**TASK ITEM**.
Please print the data again exactly as given.
BEGIN
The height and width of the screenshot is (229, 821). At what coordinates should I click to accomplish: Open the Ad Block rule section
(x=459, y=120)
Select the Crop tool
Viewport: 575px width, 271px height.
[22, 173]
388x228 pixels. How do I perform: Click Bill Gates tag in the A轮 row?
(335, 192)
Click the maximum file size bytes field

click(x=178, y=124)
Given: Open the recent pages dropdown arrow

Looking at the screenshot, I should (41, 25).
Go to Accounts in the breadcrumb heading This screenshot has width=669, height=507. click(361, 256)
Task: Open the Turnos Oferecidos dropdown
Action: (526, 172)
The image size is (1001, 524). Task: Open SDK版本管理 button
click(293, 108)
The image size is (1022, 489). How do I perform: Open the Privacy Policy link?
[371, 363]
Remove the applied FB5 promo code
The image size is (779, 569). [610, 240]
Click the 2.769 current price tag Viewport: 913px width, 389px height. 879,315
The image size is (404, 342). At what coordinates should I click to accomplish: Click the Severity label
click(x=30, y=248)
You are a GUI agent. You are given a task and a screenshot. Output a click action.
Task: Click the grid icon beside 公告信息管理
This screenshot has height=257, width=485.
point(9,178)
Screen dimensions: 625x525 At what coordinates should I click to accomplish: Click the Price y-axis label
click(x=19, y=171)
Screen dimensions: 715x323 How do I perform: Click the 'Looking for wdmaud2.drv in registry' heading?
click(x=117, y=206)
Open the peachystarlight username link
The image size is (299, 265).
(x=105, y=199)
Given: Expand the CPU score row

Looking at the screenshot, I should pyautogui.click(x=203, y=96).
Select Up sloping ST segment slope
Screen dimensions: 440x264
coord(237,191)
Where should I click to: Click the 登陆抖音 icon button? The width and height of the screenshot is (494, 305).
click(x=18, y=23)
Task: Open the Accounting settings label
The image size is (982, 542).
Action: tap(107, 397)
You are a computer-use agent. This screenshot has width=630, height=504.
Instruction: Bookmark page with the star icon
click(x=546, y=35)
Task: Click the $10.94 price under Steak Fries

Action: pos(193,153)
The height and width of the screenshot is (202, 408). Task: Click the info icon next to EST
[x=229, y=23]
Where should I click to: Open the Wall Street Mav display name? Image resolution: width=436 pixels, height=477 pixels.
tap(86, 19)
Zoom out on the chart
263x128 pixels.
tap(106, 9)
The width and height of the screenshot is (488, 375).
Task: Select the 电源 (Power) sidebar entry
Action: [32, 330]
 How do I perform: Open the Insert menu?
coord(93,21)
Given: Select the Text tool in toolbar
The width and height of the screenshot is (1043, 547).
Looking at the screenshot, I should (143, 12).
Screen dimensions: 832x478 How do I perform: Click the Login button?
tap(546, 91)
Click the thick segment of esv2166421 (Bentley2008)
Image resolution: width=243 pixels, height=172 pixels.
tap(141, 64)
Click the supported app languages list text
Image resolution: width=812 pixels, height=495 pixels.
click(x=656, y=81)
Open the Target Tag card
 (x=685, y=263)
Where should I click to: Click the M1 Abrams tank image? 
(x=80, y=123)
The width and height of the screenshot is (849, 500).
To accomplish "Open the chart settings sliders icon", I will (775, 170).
END
**WRITTEN ANSWER**.
The height and width of the screenshot is (229, 821). At what coordinates should I click to accomplish: Open the Ad Block rule section
(x=459, y=120)
Select the Crop tool
Viewport: 575px width, 271px height.
[22, 173]
388x228 pixels. How do I perform: Click Bill Gates tag in the A轮 row?
(335, 192)
Click the maximum file size bytes field

click(x=178, y=124)
Given: Open the recent pages dropdown arrow

Looking at the screenshot, I should (41, 25).
Go to Accounts in the breadcrumb heading This screenshot has width=669, height=507. click(361, 256)
Task: Open the Turnos Oferecidos dropdown
Action: (526, 172)
The image size is (1001, 524). Task: Open SDK版本管理 button
click(293, 108)
The image size is (1022, 489). How do I perform: Open the Privacy Policy link?
[371, 363]
Remove the applied FB5 promo code
The image size is (779, 569). [610, 240]
Click the 2.769 current price tag Viewport: 913px width, 389px height. 879,315
The image size is (404, 342). At what coordinates should I click to accomplish: Click the Severity label
click(x=30, y=248)
You are a GUI agent. You are given a task and a screenshot. Output a click action.
Task: Click the grid icon beside 公告信息管理
This screenshot has height=257, width=485.
point(9,178)
Screen dimensions: 625x525 At what coordinates should I click to accomplish: Click the Price y-axis label
click(x=19, y=171)
Screen dimensions: 715x323 How do I perform: Click the 'Looking for wdmaud2.drv in registry' heading?
click(x=117, y=206)
Open the peachystarlight username link
The image size is (299, 265).
(x=105, y=199)
Given: Expand the CPU score row

Looking at the screenshot, I should pyautogui.click(x=203, y=96).
Select Up sloping ST segment slope
Screen dimensions: 440x264
coord(237,191)
Where should I click to: Click the 登陆抖音 icon button? The width and height of the screenshot is (494, 305).
click(x=18, y=23)
Task: Open the Accounting settings label
The image size is (982, 542).
Action: tap(107, 397)
You are a computer-use agent. This screenshot has width=630, height=504.
Instruction: Bookmark page with the star icon
click(x=546, y=35)
Task: Click the $10.94 price under Steak Fries

Action: pos(193,153)
The height and width of the screenshot is (202, 408). Task: Click the info icon next to EST
[x=229, y=23]
Where should I click to: Open the Wall Street Mav display name? Image resolution: width=436 pixels, height=477 pixels.
tap(86, 19)
Zoom out on the chart
263x128 pixels.
tap(106, 9)
The width and height of the screenshot is (488, 375).
Task: Select the 电源 (Power) sidebar entry
Action: [32, 330]
 How do I perform: Open the Insert menu?
coord(93,21)
Given: Select the Text tool in toolbar
The width and height of the screenshot is (1043, 547).
Looking at the screenshot, I should (143, 12).
Screen dimensions: 832x478 How do I perform: Click the Login button?
tap(546, 91)
Click the thick segment of esv2166421 (Bentley2008)
Image resolution: width=243 pixels, height=172 pixels.
tap(141, 64)
Click the supported app languages list text
Image resolution: width=812 pixels, height=495 pixels.
click(x=656, y=81)
Open the Target Tag card
 (x=685, y=263)
Where should I click to: Click the M1 Abrams tank image? 
(x=80, y=123)
The width and height of the screenshot is (849, 500).
To accomplish "Open the chart settings sliders icon", I will (775, 170).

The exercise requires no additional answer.